Dataset records
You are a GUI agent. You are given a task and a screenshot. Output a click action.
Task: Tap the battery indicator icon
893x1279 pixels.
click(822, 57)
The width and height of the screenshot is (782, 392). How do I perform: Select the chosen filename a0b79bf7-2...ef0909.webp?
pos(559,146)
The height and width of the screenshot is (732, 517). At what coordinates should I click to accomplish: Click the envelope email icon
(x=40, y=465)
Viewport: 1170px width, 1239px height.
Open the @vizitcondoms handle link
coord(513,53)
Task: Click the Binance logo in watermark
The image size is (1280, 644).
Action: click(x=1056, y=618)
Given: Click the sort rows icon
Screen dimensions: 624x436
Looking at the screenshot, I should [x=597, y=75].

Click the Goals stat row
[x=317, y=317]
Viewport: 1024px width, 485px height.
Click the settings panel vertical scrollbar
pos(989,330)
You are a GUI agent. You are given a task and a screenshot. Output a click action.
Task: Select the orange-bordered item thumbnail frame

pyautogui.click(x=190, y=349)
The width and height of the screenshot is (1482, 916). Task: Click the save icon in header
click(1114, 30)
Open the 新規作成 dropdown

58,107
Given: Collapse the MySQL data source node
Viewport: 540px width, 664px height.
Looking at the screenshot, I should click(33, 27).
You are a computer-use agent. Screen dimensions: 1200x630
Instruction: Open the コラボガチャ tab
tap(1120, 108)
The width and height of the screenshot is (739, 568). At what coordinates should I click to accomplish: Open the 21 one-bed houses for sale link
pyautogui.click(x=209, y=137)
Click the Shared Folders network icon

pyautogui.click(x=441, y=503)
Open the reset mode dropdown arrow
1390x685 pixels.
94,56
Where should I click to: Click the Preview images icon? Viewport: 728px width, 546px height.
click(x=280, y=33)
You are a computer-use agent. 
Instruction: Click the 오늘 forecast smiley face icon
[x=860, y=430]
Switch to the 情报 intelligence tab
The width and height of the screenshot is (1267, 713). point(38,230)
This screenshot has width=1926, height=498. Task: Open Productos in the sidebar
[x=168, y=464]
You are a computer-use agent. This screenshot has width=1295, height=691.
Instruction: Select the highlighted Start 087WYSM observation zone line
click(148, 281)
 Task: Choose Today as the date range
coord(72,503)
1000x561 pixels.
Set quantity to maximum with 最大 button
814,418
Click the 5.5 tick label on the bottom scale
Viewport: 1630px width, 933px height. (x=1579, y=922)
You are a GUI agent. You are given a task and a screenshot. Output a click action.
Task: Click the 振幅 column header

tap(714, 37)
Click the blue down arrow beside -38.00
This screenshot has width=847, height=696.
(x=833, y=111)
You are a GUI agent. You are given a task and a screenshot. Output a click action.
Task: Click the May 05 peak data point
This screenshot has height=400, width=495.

Task statement: The answer should hold the lines from the one containing "Task: Choose Today as the date range" through the end of the entries above, set down exactly, with both ends included.

Your solution:
 Task: Choose Today as the date range
coord(72,503)
1000x561 pixels.
Set quantity to maximum with 最大 button
814,418
Click the 5.5 tick label on the bottom scale
Viewport: 1630px width, 933px height. (x=1579, y=922)
You are a GUI agent. You are given a task and a screenshot. Output a click action.
Task: Click the 振幅 column header

tap(714, 37)
Click the blue down arrow beside -38.00
This screenshot has width=847, height=696.
(x=833, y=111)
You are a GUI agent. You are given a task and a screenshot. Output a click action.
Task: Click the May 05 peak data point
This screenshot has height=400, width=495.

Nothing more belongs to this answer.